A.O. Scott of The New York Times wrote that the film was "sly, daring, genuinely original and at times perversely brilliant", while also stating that it was "a singularly unpleasant movie" that had "scramble[d his] signals ... effectively, overriding deeply ingrained habits of response and judgment." Eric Kohn of Indiewire praised the film, writing that it was "a sheer delight of sarcasm and uneasy wit."

Writing in The Village Voice, Nick Pinkerton described The Color Wheel as "a movie that's consistently unafraid to get confrontational and plain weird, with Colin's is-it-or-isn't-it-ironic racism, abrupt smothering close-ups, and scenes pushed past the boundaries of plausible motivation until they nosedive into absurdity. Like Howard Hawks's Twentieth Century, it's a travelogue movie about a couple whose impossible, porcupine personalities leave them safe, finally, for nobody's company but each other's." In his personal blog, MSN film critic Glenn Kenny stated that "there's a sense in which the unpleasantness of the characters, all of the characters, is so oppressively overwhelming that one gets a sense of an Ionesco-style absurdism put into a contemporary hyperdrive, with a bit of sneering near-Letterist technical crudity thrown in. The effect, at certain other times, is of a Which Way to the Front?-era Jerry-Lewis-written-and-starring incest comedy directed by Carnival Of Souls Herk Harvey."
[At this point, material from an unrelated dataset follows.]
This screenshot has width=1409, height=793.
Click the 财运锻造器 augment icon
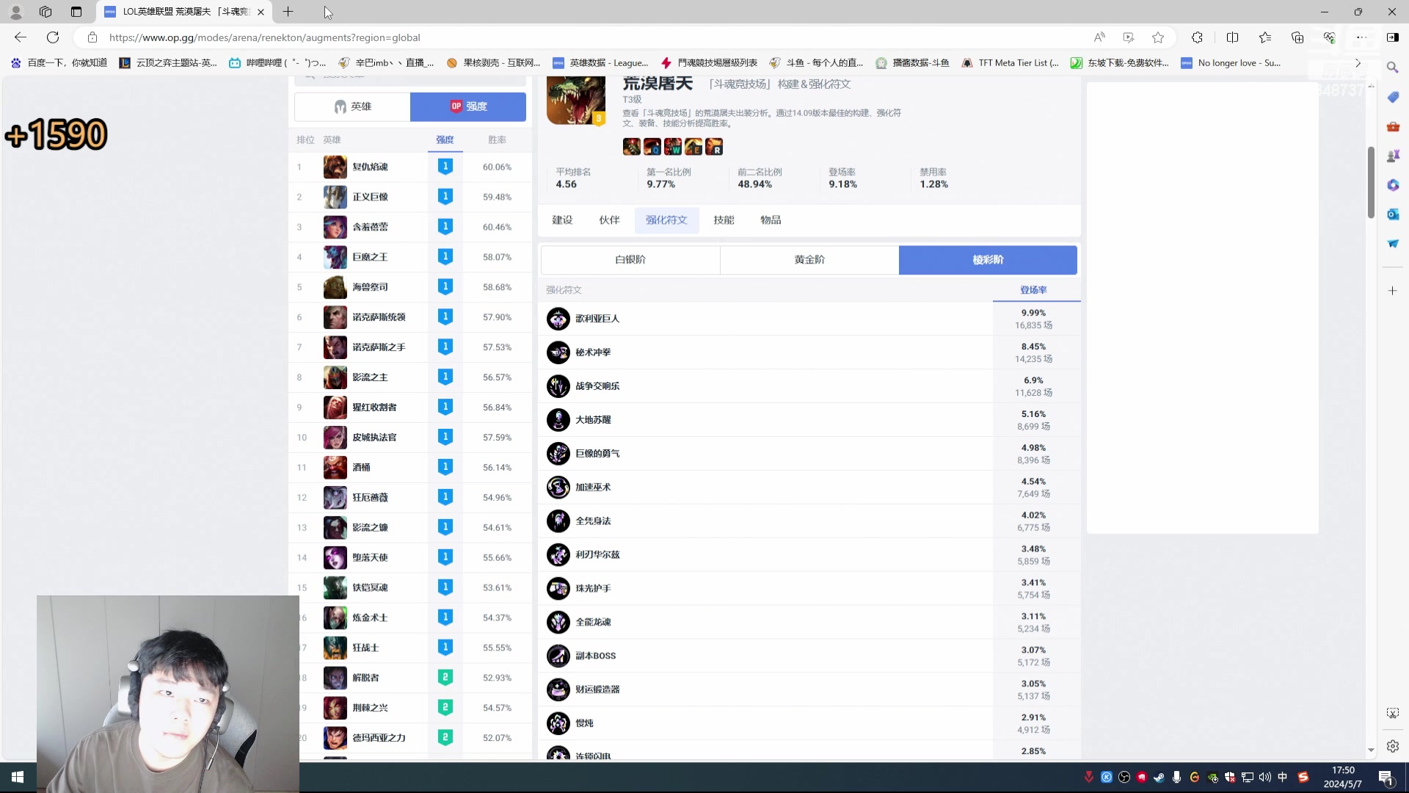pos(558,689)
David Edelstein of New York Magazine chose the film as a Critic's Pick, citing it as "the most entertaining unpleasant film I’ve seen in years." For a New York Times feature on the film, Cahiers du Cinéma editor Stéphane Delorme wrote that the film "reminds us of a New York independent cinema that we loved — black and white, shot on film, spontaneous, with funny and intelligent dialogue — and that seemed to no longer exist." Wesley Morris of The Boston Globe similarly praised the film, writing: "There aren’t enough of these truly independent movies anymore." A notable early champion of the film was critic Ignatiy Vishnevetsky, who was the first to write about The Color Wheel during its festival run. Vishnevetsky wrote that, "despite (or maybe because of?) its detours into broad comedy, The Color Wheel manages to invest both characters with vulnerability, depth and even a perverse dignity; it's better at being a drama than most dramas." Reviewing the film in Variety, Ronnie Scheib wrote: "Hard to swallow but impossible to ignore, this nihilistic comedy may emerge as a cult touchstone."
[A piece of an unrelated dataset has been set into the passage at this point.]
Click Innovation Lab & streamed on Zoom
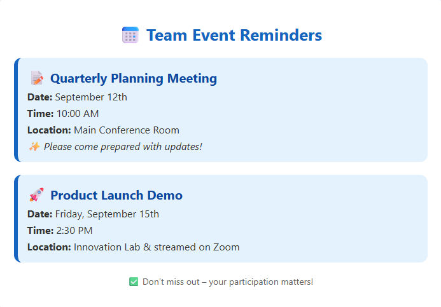Image resolution: width=441 pixels, height=307 pixels. click(157, 247)
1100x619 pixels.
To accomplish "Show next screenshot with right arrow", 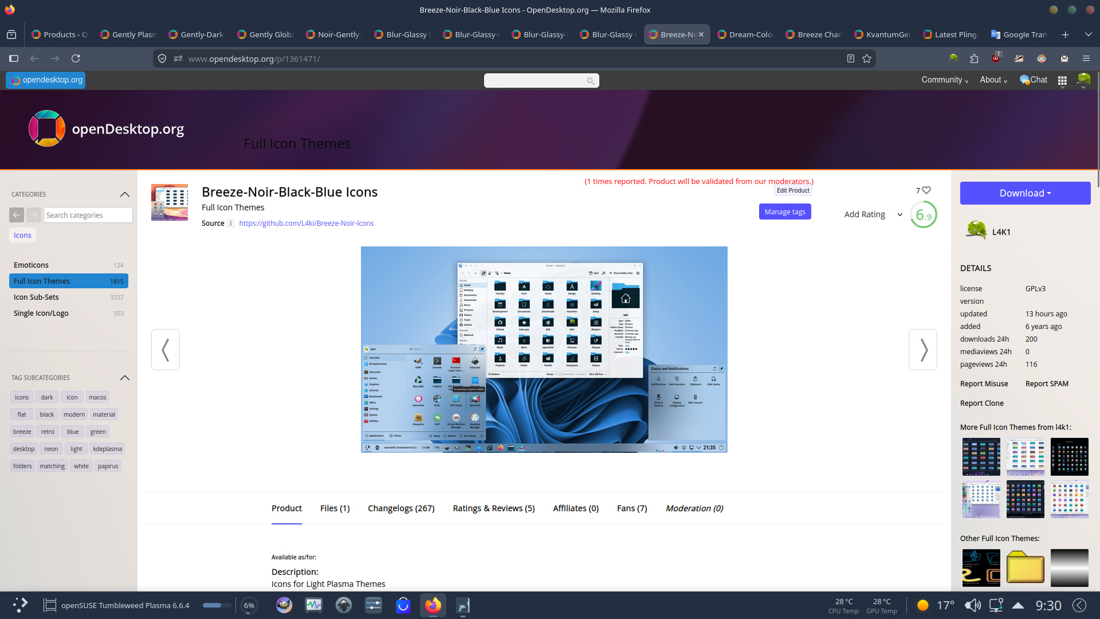I will point(922,350).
Other critics were not as impressed. Peter Keough of The Boston Phoenix gave the film 1 1/2 out of 4 stars, comparing the film unfavorably to The Puffy Chair and writing that "Alex Ross Perry's self-consciously coy indulgence reminds me of the work of Diablo Cody, but slighter and more irritating." Shawn Levy of The Oregonian complained about the film's style, writing: "There’s handmade and then there’s amateurish. This, alas, is the latter." David Fear of Time Out New York gave the film a negative review, writing that "Some will call The Color Wheel daring. Others will remember that it takes more than desperate shocks to add substance to the sloppy diddlings of a dilettante."
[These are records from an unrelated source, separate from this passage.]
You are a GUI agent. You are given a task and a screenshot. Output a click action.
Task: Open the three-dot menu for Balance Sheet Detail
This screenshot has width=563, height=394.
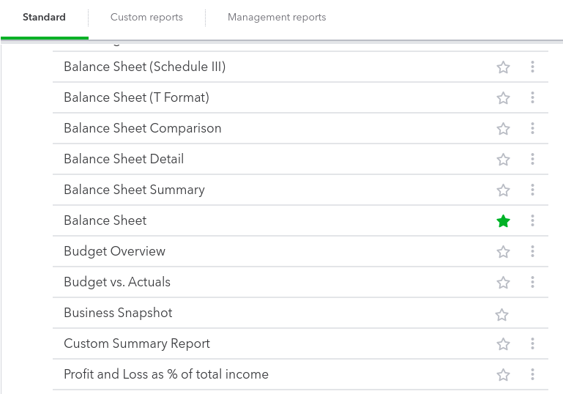click(x=532, y=160)
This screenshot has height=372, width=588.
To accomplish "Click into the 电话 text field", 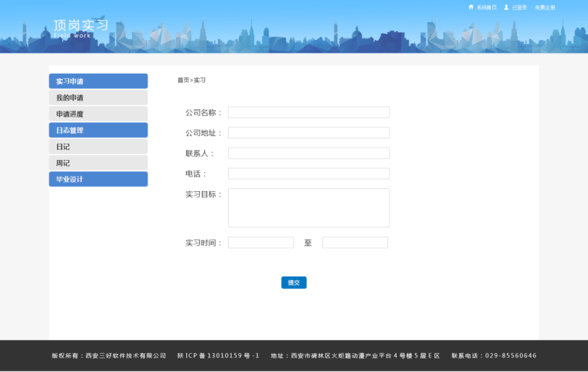I will click(x=308, y=174).
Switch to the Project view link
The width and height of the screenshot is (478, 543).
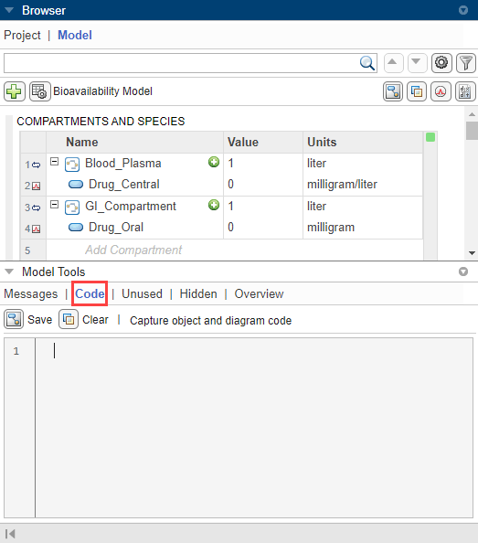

Even more negative was the review written by Ryan Brown for IonCinema.com, who stated: "The fact that the Brooklyn Academy of Music in New York could recently sanctify its movie screens with epiphanic Bresson and Zulawski retros, only to smear them now with a full week’s run of this tripe only goes to demonstrate how haywire and scatterbrained 21st century film culture has become. Maybe the most appalling thing about Perry’s movie is his obnoxious swipe at a truly great American film artist, Julian Schnabel, by conspicuously associating the character of a fatuous 'broadcasting' professor with a book of Schnabel’s paintings."